The Department for Science, Innovation and Technology has announced that it will establish its second headquarters in Salford, Greater Manchester creating hundreds of new roles in the region.
Greater Manchester is renowned globally for its industrial legacy and pioneering spirit, with a history of innovations in STEM (Science, Technology, Engineering, and Mathematics) that have changed the world from the splitting of the atom to the invention of the first modern computer, and more recently, the discovery of isolated Graphene which has spark innovations in advanced manufacturing.
The decision to open a second headquarters in Salford will position DSIT at the heart of a community that has played a pivotal role in shaping scientific and technological advancements in the UK.
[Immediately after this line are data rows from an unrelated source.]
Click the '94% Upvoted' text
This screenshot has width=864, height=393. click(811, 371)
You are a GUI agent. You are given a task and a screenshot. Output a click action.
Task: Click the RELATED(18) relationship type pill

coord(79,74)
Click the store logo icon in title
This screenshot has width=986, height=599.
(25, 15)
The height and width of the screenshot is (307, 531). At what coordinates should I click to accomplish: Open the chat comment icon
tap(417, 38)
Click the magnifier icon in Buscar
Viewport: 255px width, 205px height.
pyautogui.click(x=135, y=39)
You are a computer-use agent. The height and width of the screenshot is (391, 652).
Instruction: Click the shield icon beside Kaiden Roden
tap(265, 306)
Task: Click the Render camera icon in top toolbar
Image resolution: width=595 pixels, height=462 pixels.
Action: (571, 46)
DSIT and Building Digital UK currently has nearly 200 staff based in Greater Manchester, which they hope will double in the coming years.
The announcement forms part of the government’s Places for Growth programme, a civil service wide commitment to grow the number of roles outside of London and the south-east to 22,000 by 2027.
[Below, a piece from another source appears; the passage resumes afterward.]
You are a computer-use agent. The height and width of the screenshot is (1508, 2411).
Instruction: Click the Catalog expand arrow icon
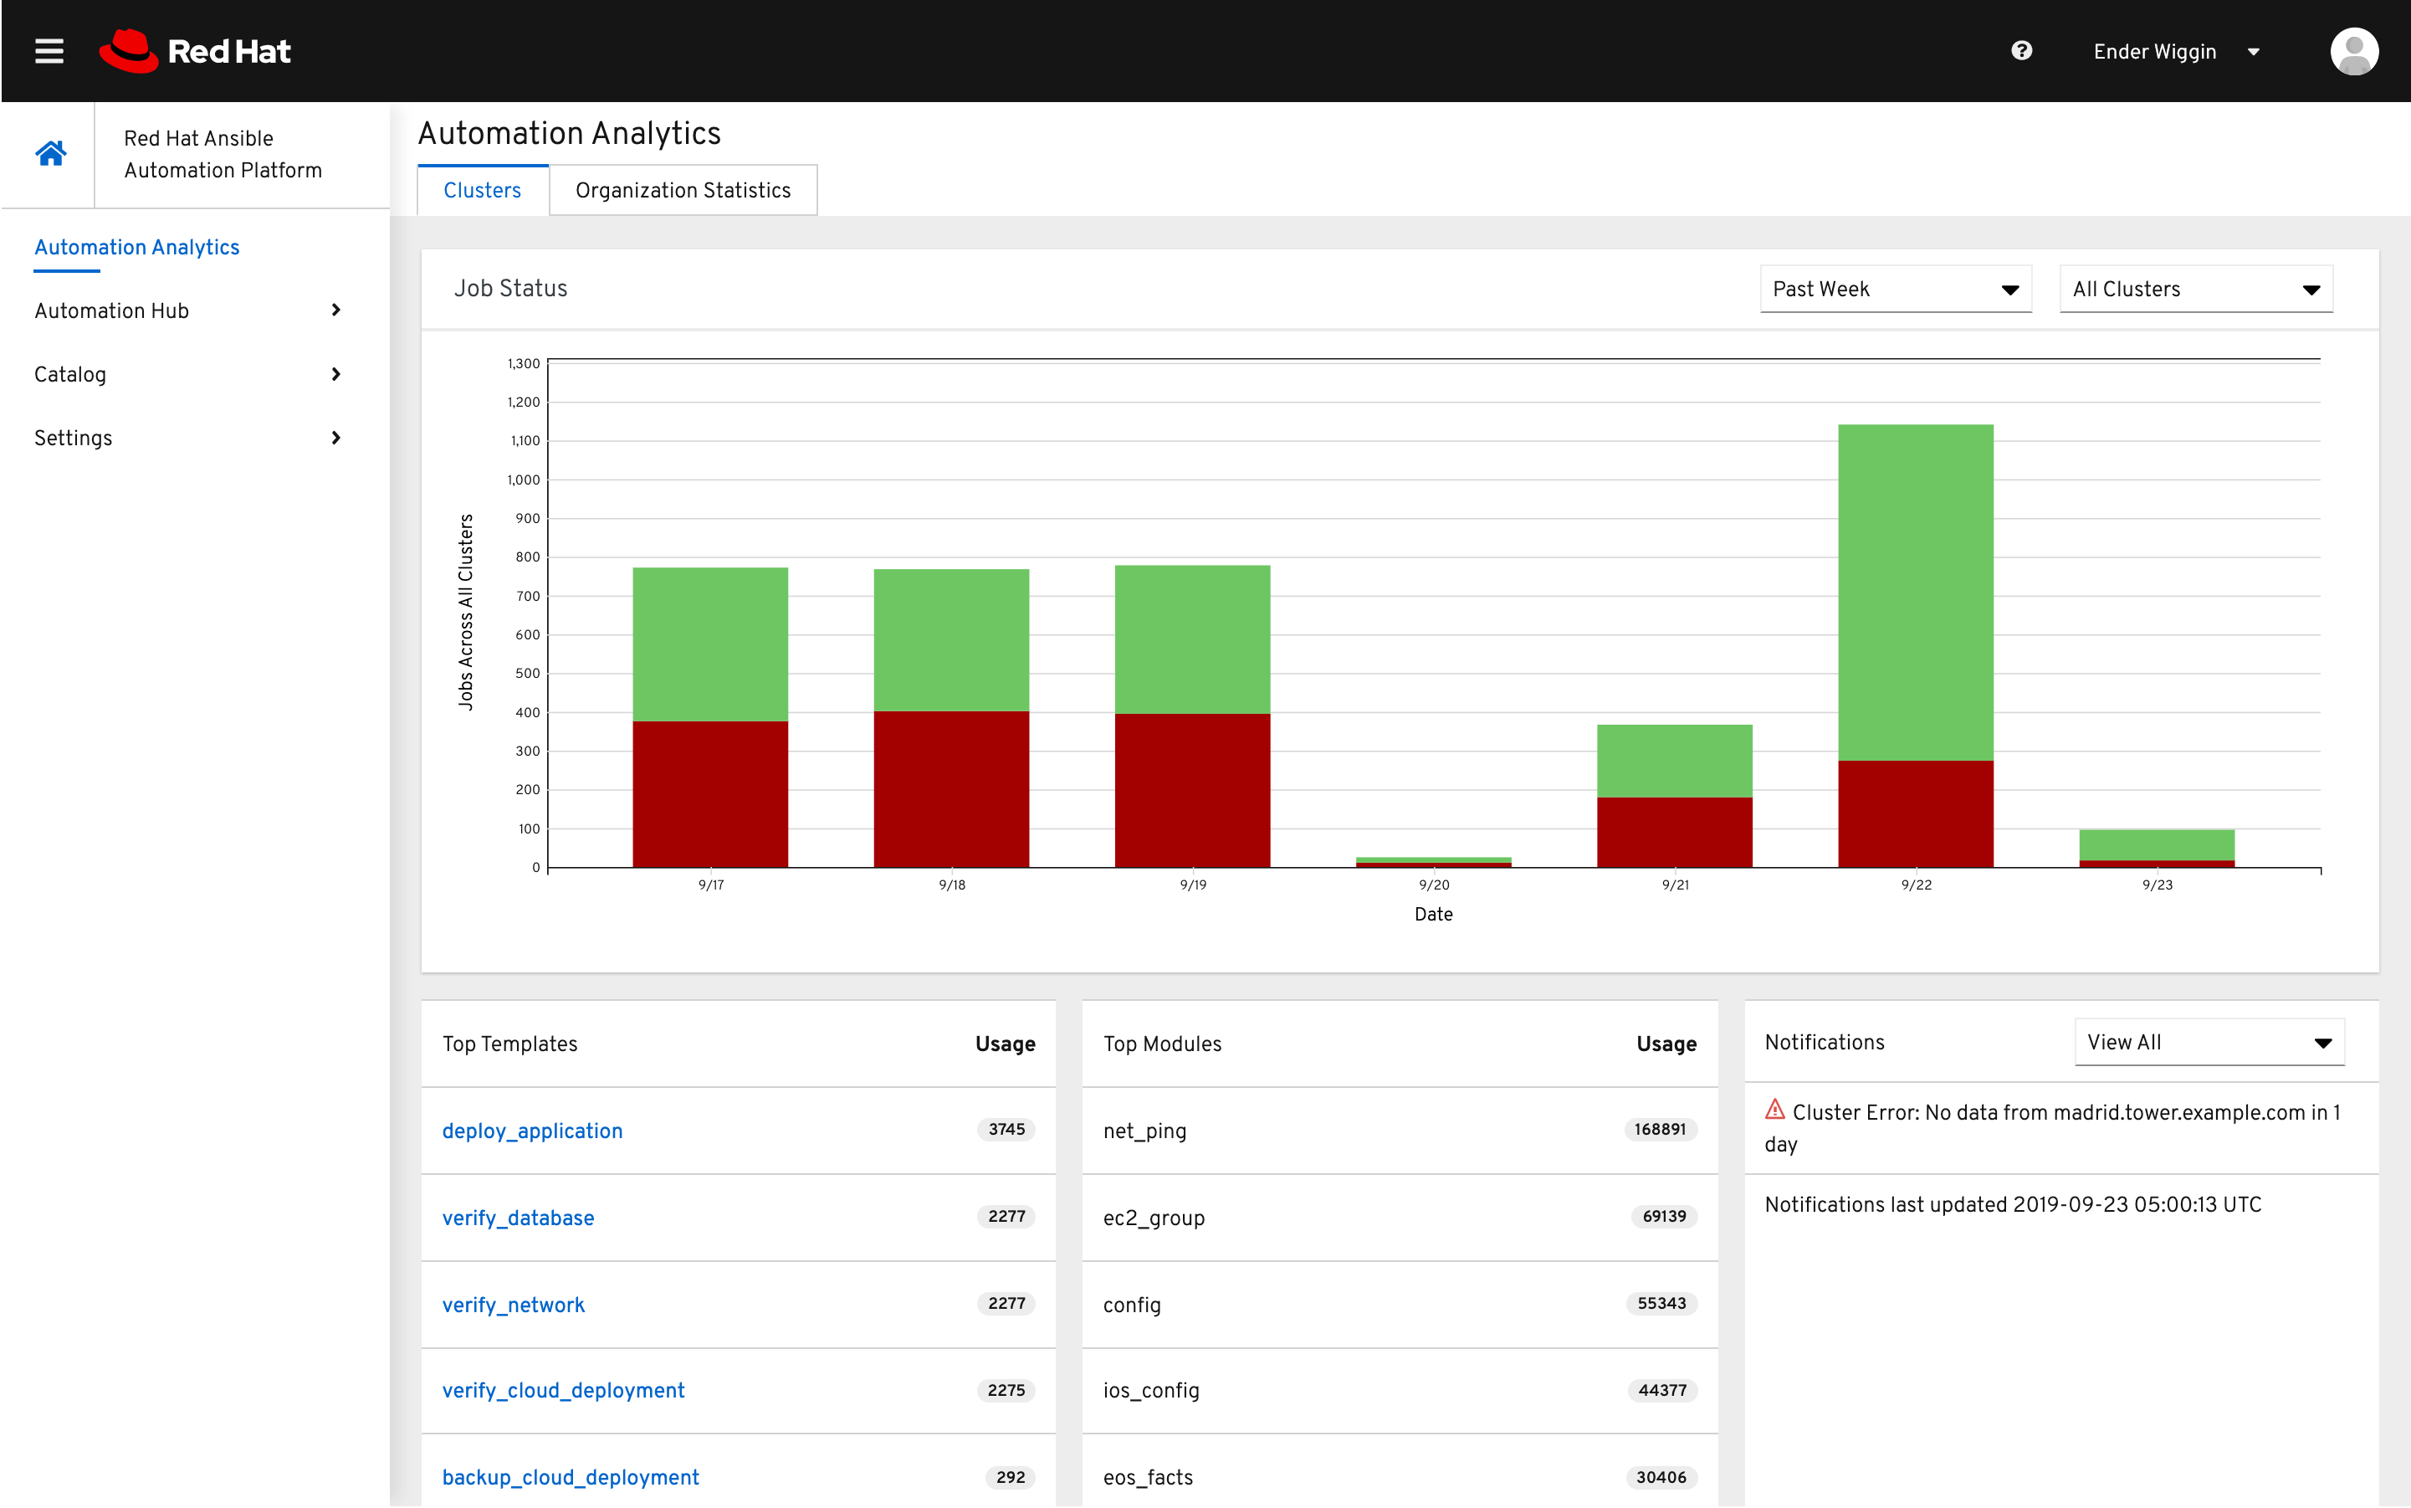[335, 373]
The decision, which positions DSIT comes at an exciting time for Greater Manchester’s Innovation Ecosystem.
Our region’s Investment Zone, announced in the Autumn Statement, is expected to create over 32,000 jobs and stimulate over £1bn in private sector investment, building on our strength in the advanced manufacturing and materials sector. Greater Manchester’s Innovation Accelerator programme is investing millions of pounds into 10 cutting-edge R&D projects. Plus, the work of the Innovation Greater Manchester partnership is linking business, scientific and academic communities with local and national leaders to drive innovation-led growth.
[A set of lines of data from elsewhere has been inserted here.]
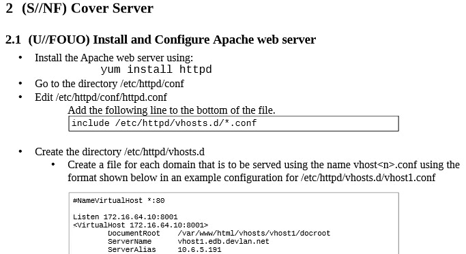Click 'Add the following line' instruction text
Image resolution: width=466 pixels, height=254 pixels.
coord(171,110)
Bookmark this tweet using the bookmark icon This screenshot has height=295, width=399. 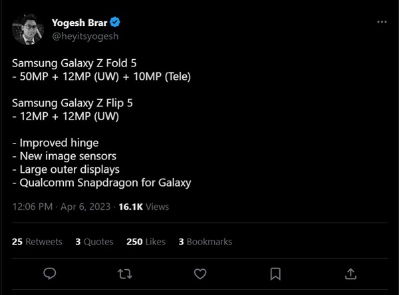coord(275,274)
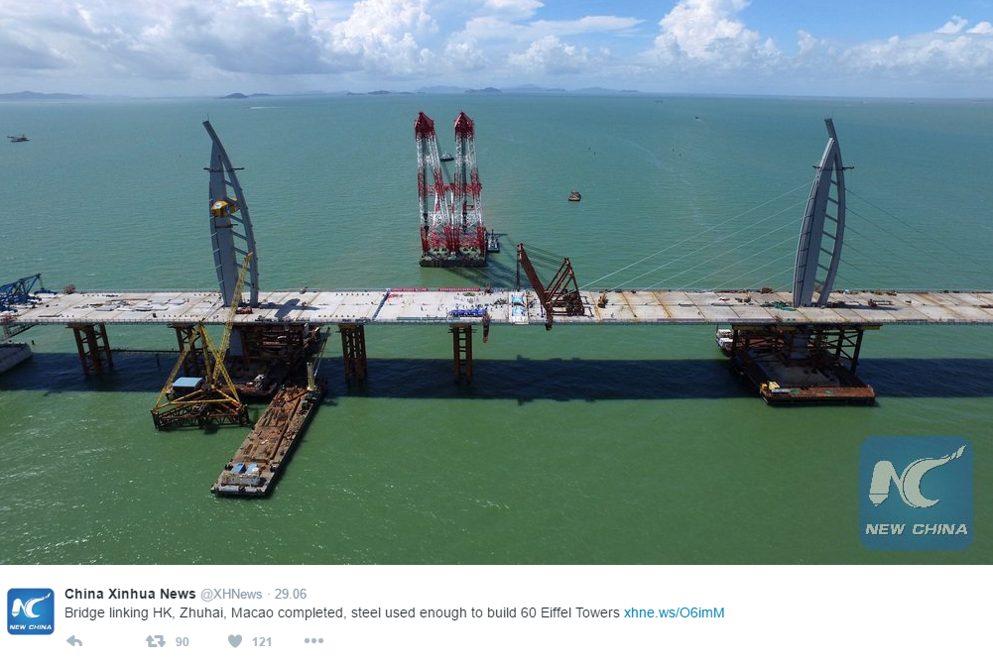The height and width of the screenshot is (665, 993).
Task: Click the tweet text about Eiffel Towers
Action: tap(342, 612)
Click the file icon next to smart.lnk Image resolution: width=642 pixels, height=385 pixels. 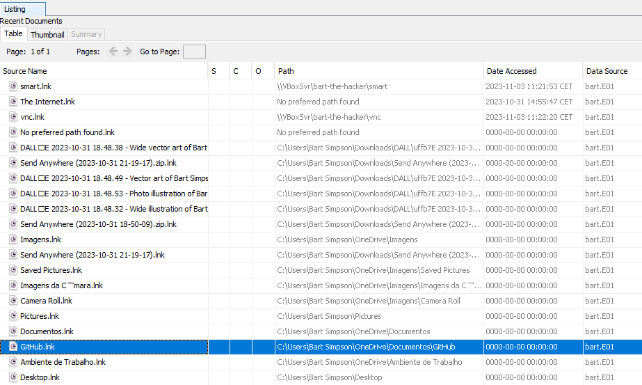coord(13,86)
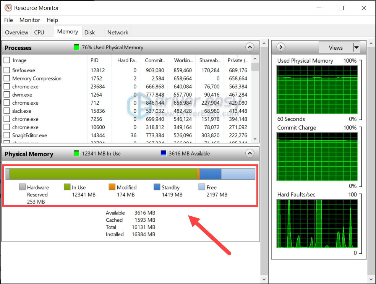Open the Monitor menu
The width and height of the screenshot is (376, 284).
29,20
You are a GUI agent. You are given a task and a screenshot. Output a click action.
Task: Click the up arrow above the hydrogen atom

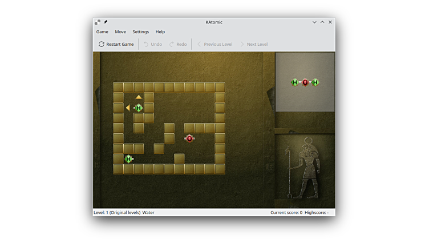pyautogui.click(x=139, y=97)
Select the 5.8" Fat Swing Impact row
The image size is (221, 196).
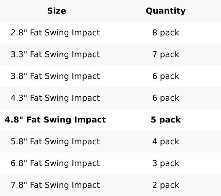55,142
Over the years, Manchester has evolved into a modern innovation hub, housing cutting-edge research institutions, world-class universities, and thriving technology clusters. The region’s commitment to fostering STEM disciplines aligns with the government’s mission to cement the UK’s place as a science and technology superpower.
Manchester boasts a legacy of scientific pioneers, including Ernest Rutherford, who conducted groundbreaking work in nuclear physics, and Alan Turing, the father of modern computer science.
Secretary of State for Science, Innovation and Technology Michelle Donelan said:
Greater Manchester is steeped in a legacy of technological progress, rooted in the Industrial Revolution and long home to scientific pioneers like Alan Turing and Ernest Rutherford.
By establishing our second headquarters here, we not only tap into a pool of exceptional talent but also ensure that policymakers responsible for the growth of science and technology live and work alongside a dynamic community of sci-tech leaders.
It is important that the people we serve are placed at the heart of government and that policymakers represent the diversity of our communities. That is why the Places for Growth commitment is so vital in helping to ensure that we can grow our economy and deliver on the Prime Minister’s priorities.